Nel 1530 il capitano di ventura Fabrizio Maramaldo, al soldo di Carlo V di Asburgo, uccise crudelmente il condottiero avversario Francesco Ferrucci, detto il Ferruccio. Questi già gravemente ferito, prima di spirare, gli avrebbe rivolto le famose parole, divenute poi proverbiali: «Vile!, tu uccidi un uomo morto». Fatte le debite proporzioni l’abolizione del Cnel assomiglia molto alla mossa di Maramaldo: l’abrogazione dell’articolo 99 della Costituzione prevista nella riforma in votazione il prossimo 4 dicembre costituisce infatti la ratifica formale di una realtà che il sistema politico aveva già progressivamente attuato nel corso degli ultimi decenni.
Il Cnel, Consiglio nazionale dell’economia e del lavoro, non ha avuto mai vita facile. Secondo i Costituenti avrebbe dovuto essere un luogo di supporto e aiuto all’attività parlamentare, un consesso di esperti in grado di valutare la necessità delle misure legislative analizzandone i lati positivi o negativi e soprattutto l’impatto sociale.
Ma l’attività del Cnel è sempre rimasta nell’ombra. Nei suoi 50 anni di attività il Consiglio ha peraltro presentato alle Camere solo 14 disegni di legge, pochissimi sono stati discussi e nessuno di questi è stato approvato. Sono stati invece 96 i pareri espressi, ma queste analisi sono finite regolarmente negli archivi. Certamente troppo poco per giustificare i 20 milioni di costo medio annuo.

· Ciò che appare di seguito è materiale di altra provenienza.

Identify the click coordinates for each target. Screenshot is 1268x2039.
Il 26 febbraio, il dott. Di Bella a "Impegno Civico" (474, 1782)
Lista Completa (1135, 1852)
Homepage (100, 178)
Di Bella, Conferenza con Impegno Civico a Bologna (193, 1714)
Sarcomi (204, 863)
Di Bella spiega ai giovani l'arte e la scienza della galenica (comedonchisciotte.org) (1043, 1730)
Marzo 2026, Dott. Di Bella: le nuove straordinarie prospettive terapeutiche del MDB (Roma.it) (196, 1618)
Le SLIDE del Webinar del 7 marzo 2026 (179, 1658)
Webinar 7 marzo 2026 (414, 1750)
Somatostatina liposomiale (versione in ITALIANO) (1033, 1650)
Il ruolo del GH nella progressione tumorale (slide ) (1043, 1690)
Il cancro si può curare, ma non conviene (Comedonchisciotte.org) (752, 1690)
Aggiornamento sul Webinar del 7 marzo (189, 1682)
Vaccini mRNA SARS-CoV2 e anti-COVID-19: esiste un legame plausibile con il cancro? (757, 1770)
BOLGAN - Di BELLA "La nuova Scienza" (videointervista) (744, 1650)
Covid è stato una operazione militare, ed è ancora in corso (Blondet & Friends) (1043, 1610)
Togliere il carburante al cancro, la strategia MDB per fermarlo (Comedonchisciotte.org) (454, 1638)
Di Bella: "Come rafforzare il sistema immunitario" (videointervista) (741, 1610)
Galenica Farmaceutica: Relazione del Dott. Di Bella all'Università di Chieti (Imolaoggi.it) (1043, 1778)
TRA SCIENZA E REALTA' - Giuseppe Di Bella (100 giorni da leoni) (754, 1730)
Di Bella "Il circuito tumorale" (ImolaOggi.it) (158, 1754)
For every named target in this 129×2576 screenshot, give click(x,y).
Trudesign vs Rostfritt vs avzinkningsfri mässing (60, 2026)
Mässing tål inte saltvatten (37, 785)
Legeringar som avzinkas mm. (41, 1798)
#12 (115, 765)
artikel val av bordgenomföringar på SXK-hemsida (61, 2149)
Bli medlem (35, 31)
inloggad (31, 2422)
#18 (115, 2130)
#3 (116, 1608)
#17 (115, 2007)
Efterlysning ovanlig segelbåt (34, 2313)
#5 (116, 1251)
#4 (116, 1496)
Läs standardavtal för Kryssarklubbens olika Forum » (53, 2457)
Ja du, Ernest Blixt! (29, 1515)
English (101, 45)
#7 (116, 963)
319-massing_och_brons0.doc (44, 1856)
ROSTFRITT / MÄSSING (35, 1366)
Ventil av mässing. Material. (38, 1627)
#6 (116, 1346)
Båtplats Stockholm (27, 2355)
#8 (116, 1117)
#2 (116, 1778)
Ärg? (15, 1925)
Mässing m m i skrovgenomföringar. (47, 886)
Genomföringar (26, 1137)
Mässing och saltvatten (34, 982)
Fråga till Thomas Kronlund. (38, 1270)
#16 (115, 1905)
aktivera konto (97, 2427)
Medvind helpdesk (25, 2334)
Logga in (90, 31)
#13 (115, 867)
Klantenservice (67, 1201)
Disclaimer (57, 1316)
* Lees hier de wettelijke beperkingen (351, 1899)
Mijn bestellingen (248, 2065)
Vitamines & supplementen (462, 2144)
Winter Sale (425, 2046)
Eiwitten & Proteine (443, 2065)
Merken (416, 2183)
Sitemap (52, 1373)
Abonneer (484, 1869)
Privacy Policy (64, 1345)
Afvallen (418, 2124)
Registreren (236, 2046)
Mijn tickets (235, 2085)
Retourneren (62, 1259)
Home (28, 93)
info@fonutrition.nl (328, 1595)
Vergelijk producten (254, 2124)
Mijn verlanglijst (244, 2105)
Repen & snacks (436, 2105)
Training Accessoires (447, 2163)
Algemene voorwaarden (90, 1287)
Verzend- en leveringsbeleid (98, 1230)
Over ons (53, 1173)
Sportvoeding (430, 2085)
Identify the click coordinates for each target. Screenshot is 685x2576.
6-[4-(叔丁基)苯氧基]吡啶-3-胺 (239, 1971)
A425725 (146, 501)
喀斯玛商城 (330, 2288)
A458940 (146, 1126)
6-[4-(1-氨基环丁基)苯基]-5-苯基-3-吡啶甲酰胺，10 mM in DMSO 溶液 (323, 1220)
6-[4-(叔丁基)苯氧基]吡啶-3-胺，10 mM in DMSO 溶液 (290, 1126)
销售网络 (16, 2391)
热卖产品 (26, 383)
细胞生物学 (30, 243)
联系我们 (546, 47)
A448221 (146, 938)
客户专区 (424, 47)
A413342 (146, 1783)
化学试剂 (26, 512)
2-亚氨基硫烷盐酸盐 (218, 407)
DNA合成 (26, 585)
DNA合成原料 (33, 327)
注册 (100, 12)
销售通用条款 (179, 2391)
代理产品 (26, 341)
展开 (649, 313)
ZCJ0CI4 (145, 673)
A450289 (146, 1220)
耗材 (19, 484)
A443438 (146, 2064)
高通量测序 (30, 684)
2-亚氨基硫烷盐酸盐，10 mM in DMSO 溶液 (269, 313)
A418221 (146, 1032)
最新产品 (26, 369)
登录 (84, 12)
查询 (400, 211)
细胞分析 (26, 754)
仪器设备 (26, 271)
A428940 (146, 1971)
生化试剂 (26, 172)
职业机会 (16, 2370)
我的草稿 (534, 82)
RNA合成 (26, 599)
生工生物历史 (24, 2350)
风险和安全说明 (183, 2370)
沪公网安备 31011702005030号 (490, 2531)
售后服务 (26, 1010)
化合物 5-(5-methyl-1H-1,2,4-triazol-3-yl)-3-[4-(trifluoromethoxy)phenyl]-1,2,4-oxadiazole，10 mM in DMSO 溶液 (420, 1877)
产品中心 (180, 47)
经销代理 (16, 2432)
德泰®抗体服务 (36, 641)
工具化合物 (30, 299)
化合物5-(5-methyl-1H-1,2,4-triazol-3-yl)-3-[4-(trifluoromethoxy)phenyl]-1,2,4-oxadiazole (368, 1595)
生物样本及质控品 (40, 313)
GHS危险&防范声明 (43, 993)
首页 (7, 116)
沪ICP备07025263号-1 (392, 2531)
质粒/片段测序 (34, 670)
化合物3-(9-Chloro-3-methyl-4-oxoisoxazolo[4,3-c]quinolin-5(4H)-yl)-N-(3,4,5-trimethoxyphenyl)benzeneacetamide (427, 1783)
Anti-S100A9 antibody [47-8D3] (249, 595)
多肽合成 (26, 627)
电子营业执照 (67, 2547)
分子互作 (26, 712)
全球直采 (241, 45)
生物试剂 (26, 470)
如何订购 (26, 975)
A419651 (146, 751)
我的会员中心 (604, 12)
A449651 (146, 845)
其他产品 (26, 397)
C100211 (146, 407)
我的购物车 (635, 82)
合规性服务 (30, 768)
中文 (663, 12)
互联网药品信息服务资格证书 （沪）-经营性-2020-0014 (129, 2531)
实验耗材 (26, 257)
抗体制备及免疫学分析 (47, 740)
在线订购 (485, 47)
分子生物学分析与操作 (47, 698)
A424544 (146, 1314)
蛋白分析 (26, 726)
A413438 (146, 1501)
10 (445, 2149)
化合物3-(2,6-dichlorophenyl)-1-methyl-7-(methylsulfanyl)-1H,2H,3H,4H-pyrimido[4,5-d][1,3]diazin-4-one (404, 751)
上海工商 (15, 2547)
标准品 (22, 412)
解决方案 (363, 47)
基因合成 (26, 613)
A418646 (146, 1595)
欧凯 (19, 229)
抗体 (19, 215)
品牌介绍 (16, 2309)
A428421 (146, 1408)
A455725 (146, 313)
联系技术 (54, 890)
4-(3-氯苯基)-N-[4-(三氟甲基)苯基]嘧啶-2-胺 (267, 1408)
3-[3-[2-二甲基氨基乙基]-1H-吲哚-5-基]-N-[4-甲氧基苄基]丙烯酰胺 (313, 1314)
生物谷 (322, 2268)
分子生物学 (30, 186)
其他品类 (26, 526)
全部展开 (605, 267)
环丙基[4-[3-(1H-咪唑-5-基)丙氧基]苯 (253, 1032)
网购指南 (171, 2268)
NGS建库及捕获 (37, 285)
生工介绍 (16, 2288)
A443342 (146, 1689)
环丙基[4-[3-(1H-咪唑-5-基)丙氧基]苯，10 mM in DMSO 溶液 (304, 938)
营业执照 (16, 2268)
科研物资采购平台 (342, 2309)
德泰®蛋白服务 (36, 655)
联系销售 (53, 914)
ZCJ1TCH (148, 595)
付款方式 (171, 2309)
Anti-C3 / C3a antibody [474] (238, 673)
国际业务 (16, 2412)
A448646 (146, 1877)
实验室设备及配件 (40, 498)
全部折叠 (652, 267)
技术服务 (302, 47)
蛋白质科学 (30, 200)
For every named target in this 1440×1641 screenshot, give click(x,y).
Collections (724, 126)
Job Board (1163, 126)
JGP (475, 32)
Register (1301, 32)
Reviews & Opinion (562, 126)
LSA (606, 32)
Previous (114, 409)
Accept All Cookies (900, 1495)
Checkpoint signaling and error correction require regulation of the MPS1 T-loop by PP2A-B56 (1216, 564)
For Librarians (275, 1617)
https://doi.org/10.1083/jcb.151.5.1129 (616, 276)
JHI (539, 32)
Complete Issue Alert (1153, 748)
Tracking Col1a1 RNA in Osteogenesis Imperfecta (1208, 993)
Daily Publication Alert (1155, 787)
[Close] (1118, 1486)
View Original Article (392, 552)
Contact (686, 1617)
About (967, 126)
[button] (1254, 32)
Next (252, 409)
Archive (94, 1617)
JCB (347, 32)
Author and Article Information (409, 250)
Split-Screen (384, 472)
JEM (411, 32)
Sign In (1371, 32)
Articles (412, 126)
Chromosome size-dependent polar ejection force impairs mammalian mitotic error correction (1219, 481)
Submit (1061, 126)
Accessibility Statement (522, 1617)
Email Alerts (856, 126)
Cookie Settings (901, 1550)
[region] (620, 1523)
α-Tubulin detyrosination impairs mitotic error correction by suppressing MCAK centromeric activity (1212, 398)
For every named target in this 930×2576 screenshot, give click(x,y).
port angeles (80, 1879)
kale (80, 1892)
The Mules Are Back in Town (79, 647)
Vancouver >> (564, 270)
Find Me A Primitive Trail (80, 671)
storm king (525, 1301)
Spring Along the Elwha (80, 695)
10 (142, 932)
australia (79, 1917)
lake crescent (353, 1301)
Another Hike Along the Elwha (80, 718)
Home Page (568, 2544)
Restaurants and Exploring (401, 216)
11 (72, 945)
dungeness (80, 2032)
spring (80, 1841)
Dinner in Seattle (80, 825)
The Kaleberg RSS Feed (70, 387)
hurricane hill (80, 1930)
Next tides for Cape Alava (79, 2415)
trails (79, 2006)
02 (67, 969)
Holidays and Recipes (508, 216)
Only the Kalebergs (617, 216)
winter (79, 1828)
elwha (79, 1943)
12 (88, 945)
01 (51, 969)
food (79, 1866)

La legge di attuazione del dettato costituzionale è entrata in vigore il 5 gennaio 1957 ribadendo che la funzione principale del Consiglio avrebbe dovuto essere quella di fornire una consulenza tecnica al Parlamento su argomenti di natura economica. Dei 64 membri otto sono nominati dal Capo dello Stato e due dal Presidente del Consiglio scelti tra esperti ed importanti esponenti della cultura economica, giuridica e sociale; gli altri 48 membri sono dei rappresentanti delle categorie produttive di beni o servizi nei settori privato e pubblico. La durata del mandato, ovviamente retribuito, è cinque anni, ma non ci sono limiti al rinnovo.
Fin dai primi anni il Cnel è stato considerato come una comoda sine cura: i partiti, i sindacati, le organizzazioni imprenditoriali hanno raramente nominato personalità di primo piano negli studi economici e sociali. Gran parte dei posti sono stati riservati ai cosiddetti “trombati”, persone che non riuscendo ad ottenere l’elezione in Parlamento venivano comunque ricompensati con un posto di sicura onorabilità.
Solo in alcuni casi, per esempio con la presidenza di Giuseppe De Rita, il Cnel ha avuto forza e autorevolezza. Ma la politica non se ne è mai volutamente interessata e ha preferito per lunghi anni il metodo della concertazione, e quindi delle relazioni, rispetto a quello, meno appagante, delle analisi tecniche o comparate.
E si è andati così in direzione opposta rispetto a quanto voluto dai Costituenti. Si può ricordare come il democristiano Amintore Fanfani disse all’Assemblea: “Se l’attività economica nazionale deve essere orientata e controllata, senza che vada soggetta a salti bruschi, non bastano gli organi normali: Presidente della Repubblica, Governo, prima e seconda Camera. L’esperienza insegna che occorre qualche cosa di più efficiente che non sia un Parlamento”. E il comunista Giuseppe Di Vittorio precisò: “Questo ente dovrebbe essere composto di tutte le classi interessate al processo della produzione, ma noi riteniamo che non sia democratico, che non sia giusto mettere sullo stesso piano interessi di carattere collettivo, di carattere generale, sociale, nazionale, con interessi di carattere privato e di carattere egoistico; come non è giusto porre sullo stesso piano interessi riguardanti, per esempio, mille cittadini e interessi che rappresentano invece le aspirazioni di un milione di cittadini. E noi domandiamo inoltre che i rappresentanti siano eletti dalle categorie interessate e non siano di nomina governativa, perché, anche se la nomina viene da parte di un Governo democratico, l’istituto avrà sempre un carattere burocratico e mai democratico”.
Il Cnel è stato progressivamente, ma inesorabilmente svuotato delle sue prerogative.
Non sorprende quindi che, tra le tante innovazioni previste nella riforma costituzionale, si discuta soprattutto del nuovo Senato e delle competenze regionali, mentre l’abolizione del Cnel non suscita particolari emozioni. Se fosse in votazione solo questo punto probabilmente otterrebbe una larghissima maggioranza.
In fondo si abolisce quello che non c’è più. Quasi un’operazione da maramaldo.